Beshear vetoed House Bill 495 Saturday night at the Kentucky Fairness Campaign Dinner in Louisville.

The veto is unlikely to last long. The Republican-heavy legislature returns to Frankfort on Thursday, where lawmakers will have two days to override the governor’s vetoes.

The measure was passed by a large margin less than an hour before the midnight deadline for the GOP-supermajority legislature to pass bills and retain its ability to override gubernatorial vetoes. The bill passed after the Senate version that prohibited the use of Medicaid was accepted by the House.

GOP lawmakers voted to remove restrictions that Beshear placed on the practice last year. He banned spending tax dollars from paying for the practice on minors, saying his executive order was needed to protect children. The order directed licensing boards to consider adopting strong policies disciplining someone found to have practiced conversion therapy on minors.

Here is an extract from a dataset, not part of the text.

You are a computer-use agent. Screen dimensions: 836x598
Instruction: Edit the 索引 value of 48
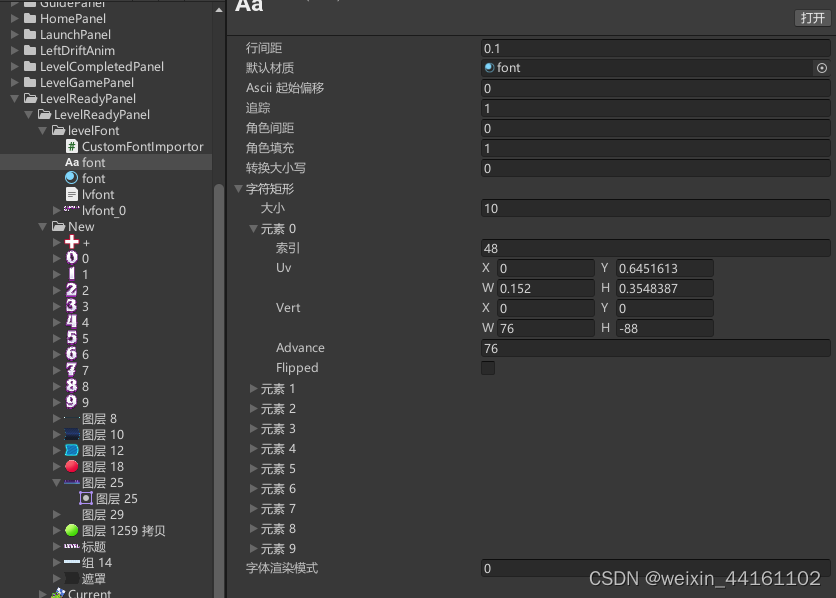650,248
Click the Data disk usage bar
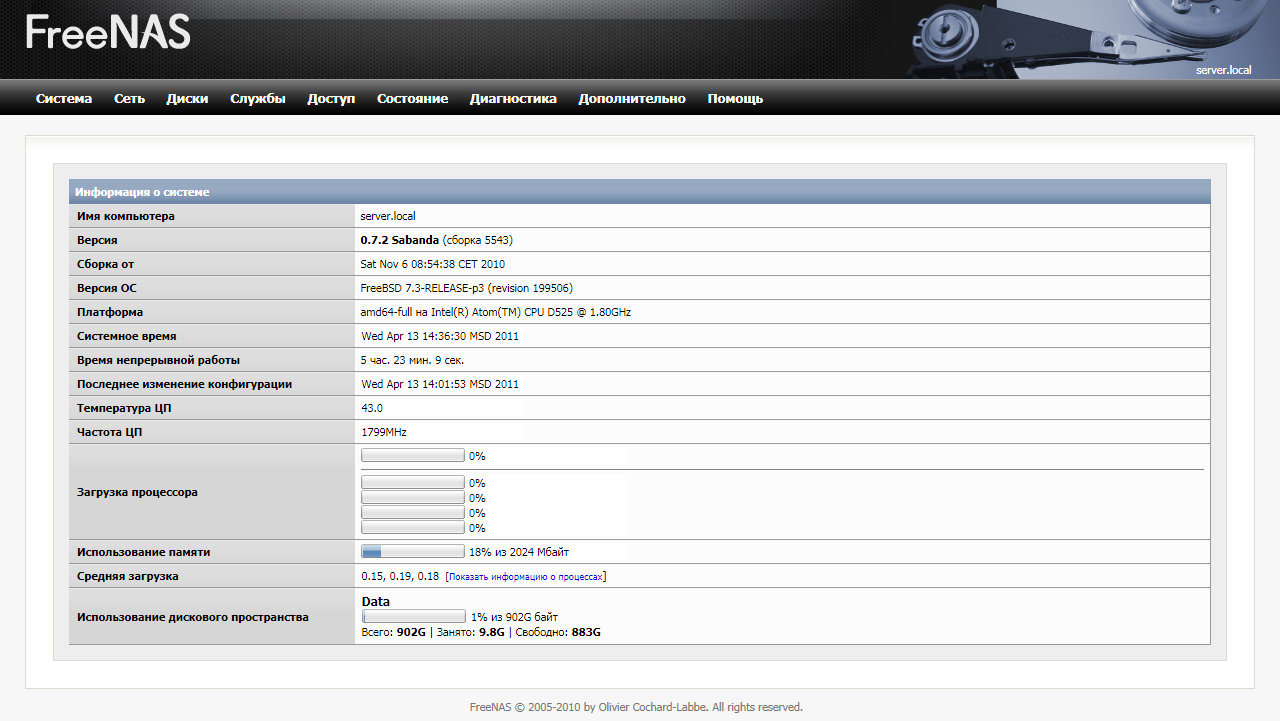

“Conversion therapy is torture, and that’s why I signed an executive order banning it in Kentucky,” Beshear said on social media. “Legislators seek to overturn those protections with HB 495, which I vetoed at the Fairness Dinner. I’m going to keep fighting for what’s right — and that’s loving thy neighbor.”

Rep. David Hale, R-Wellington, introduced HB 495 and it was amended during a committee meeting earlier this month to ban Kentucky Medicaid program funds from paying for hormones or surgery for transgender adults.

Hale said families should have access to the mental health care of their choice, and said his bill would protect mental health care professionals, institutions and ordained ministries from discrimination when providing counseling services.

David Walls, executive director of The Family Foundation, a socially conservative group, called it a needed pushback against Beshear’s executive action, which Walls said was an attack on free speech and religious freedom.